## Work request
Compute how many lines in the entries below include the string "agent". Only the number is wanted.

## Data listing

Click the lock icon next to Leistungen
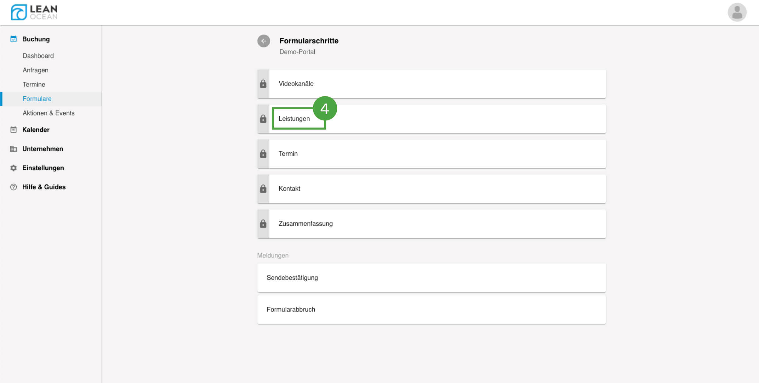This screenshot has width=759, height=383. [263, 119]
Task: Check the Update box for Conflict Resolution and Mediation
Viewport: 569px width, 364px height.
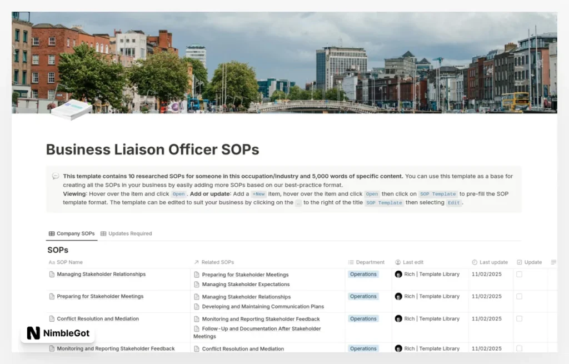Action: point(519,318)
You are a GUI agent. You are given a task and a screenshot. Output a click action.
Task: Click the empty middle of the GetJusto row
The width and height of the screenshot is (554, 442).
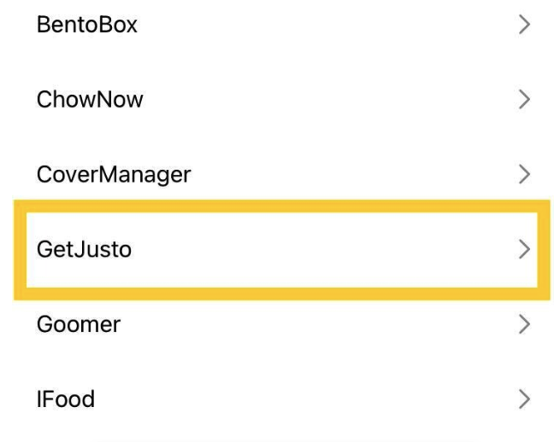(x=325, y=250)
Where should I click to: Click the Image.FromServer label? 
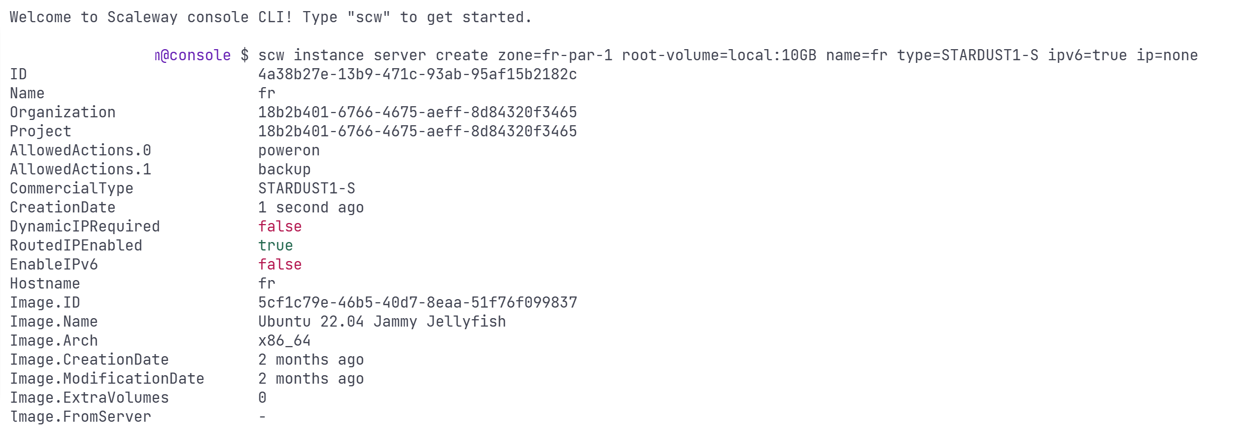(80, 417)
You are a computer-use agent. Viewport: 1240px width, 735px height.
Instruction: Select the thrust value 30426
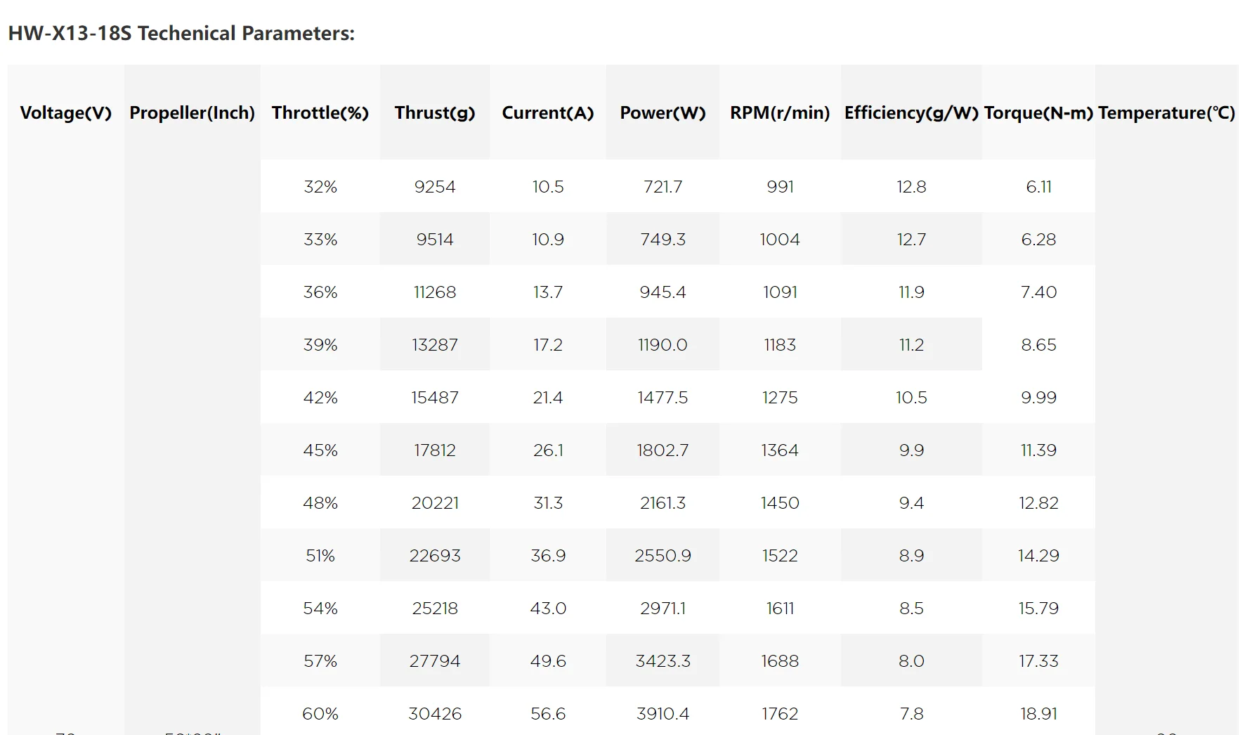pyautogui.click(x=435, y=713)
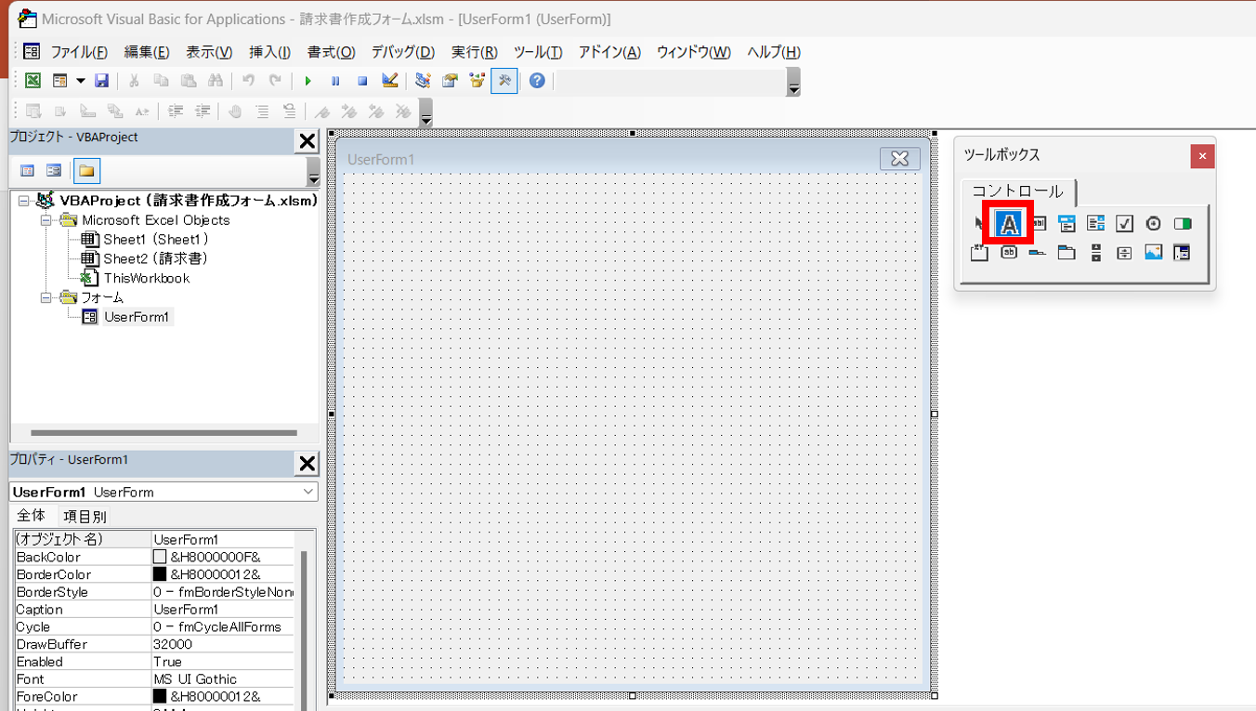The height and width of the screenshot is (711, 1256).
Task: Select the ToggleButton control in the toolbox
Action: click(1182, 223)
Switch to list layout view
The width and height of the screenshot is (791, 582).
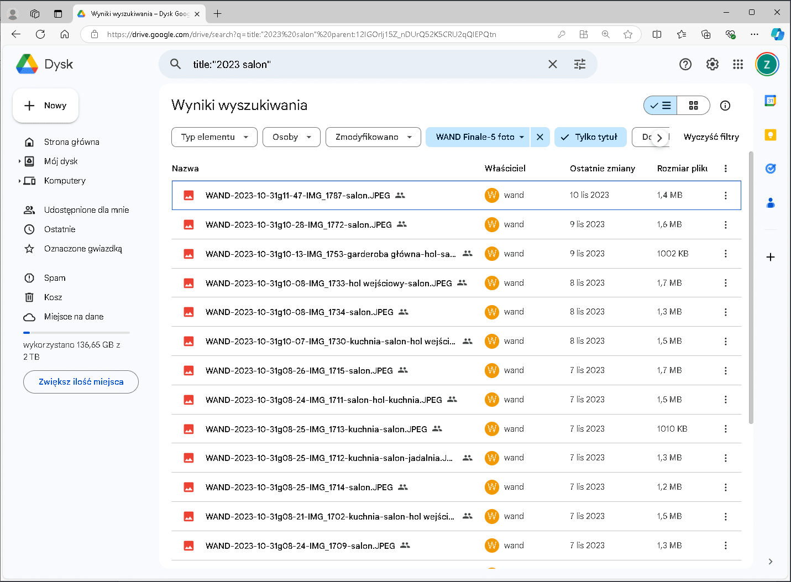661,106
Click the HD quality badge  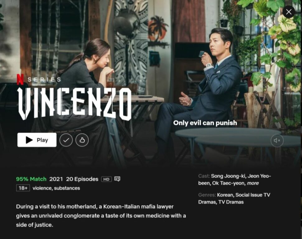click(x=106, y=179)
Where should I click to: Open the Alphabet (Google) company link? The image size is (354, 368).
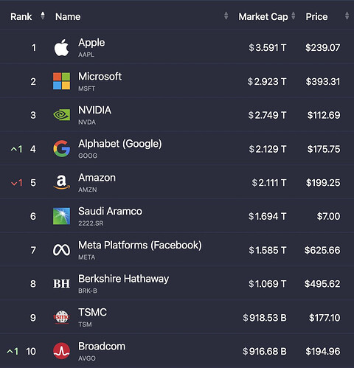tap(120, 144)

## Solution for this problem
2